With the onslaught of data in digital transformation comes a huge demand for data scientists to help slice and dice it. Research shows the demand has grown 29 percent year over year, with a total jump of 344 percent since 2013. The only problem? There aren’t enough skilled people to take on the role. While the number of “data scientist wanted” ads continues to grow, the number of people seeking those jobs has grown far more slowly (by some accounts, just 14 percent). Today’s companies can’t afford to wait for new hires to magically appear before them. If they want to survive the push for big data, they need to invest in their own data scientist skills training—and there are lots of ways to do it.
Upskilling Your Data Scientist
One of the easiest ways to improve your employees’ data scientist skills is to sponsor training—especially those who have a strong sense of the company and industry as a whole. Some companies, such as Carnival, are using online higher degree programs like Udacity and Massive Online Open Courses to help team members stay on top of tech developments AI, predictive analytics and data science. Others, like McAfee, have developed their own Analytic Center for Excellence, creating a culture of data and mentoring companywide.
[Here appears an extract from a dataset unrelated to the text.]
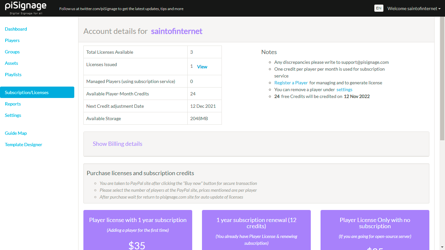Viewport: 445px width, 250px height.
Task: Open Assets in the sidebar
Action: point(11,63)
Point being: don’t make your employees go and invest in their own upskilling. Provide it for them, and the investment will pay off. Take it from Micron: half of their data scientists started in other roles within the company.
Making Data Scientist Skills Fun
If you want your employees to get onboard with learning data scientist skills, you need to make it fun. Carnival has implemented retreats. SessionM has established events regarding AI. McAfee has implemented tech talks. It doesn’t matter what you do, just get creative. Whether it’s a brown-bag lunch discussion or an after-hours cocktail party, think of ways to get the entire company talking about data science, not just the tech team.
Breaking Down Silos
One of the most essential parts of digital transformation is the breakdown of silos that hold information and data hostage. One of the strongest data scientist skills is the ability to have a holistic view of the company and a solid understanding of where and how their data can be manipulated into providing value. At Ogury, data scientists are encouraged to join new departments ever 12-18 months to keep their company prowess growing. Ogury’s understanding: data scientists aren’t there to save the company; they need to be trained and nurtured like everyone else. A global view of the company leads to stronger and more insightful algorithms, and bigger payoff overall.
Just like digital transformation requires a culture shift, so does a company’s move to data science. That means that employees across the board need to “drink the Kool-Aid” when it comes to the value of data and how it can serve the company. Research shows the willingness of employees to adopt data-driven mindsets is slow, however. What could help? All of the above opportunities for reskilling, socializing, and moving across silos will make a move to data smoother. But at the end of the day, employees simply need to see data science—regardless of developing data scientist skills or not—become part of the company’s fabric, the company’s communications, department goals, and most especially, they need to see it coming from their leadership, as well. Every person in the company needs to become an evangelist for the power of data science, and that’s something that can only happen through consistent, meaningful, and ongoing communication—and results!—over.
The importance of upskilling is never going away in digital transformation. There will always be technology advancements that grow faster than the number of people able to perform, understand, and manage them. These tips can be applied to any part of the digital transformation process to keep your company from falling behind. But I definitely recommend you start it now—with data science.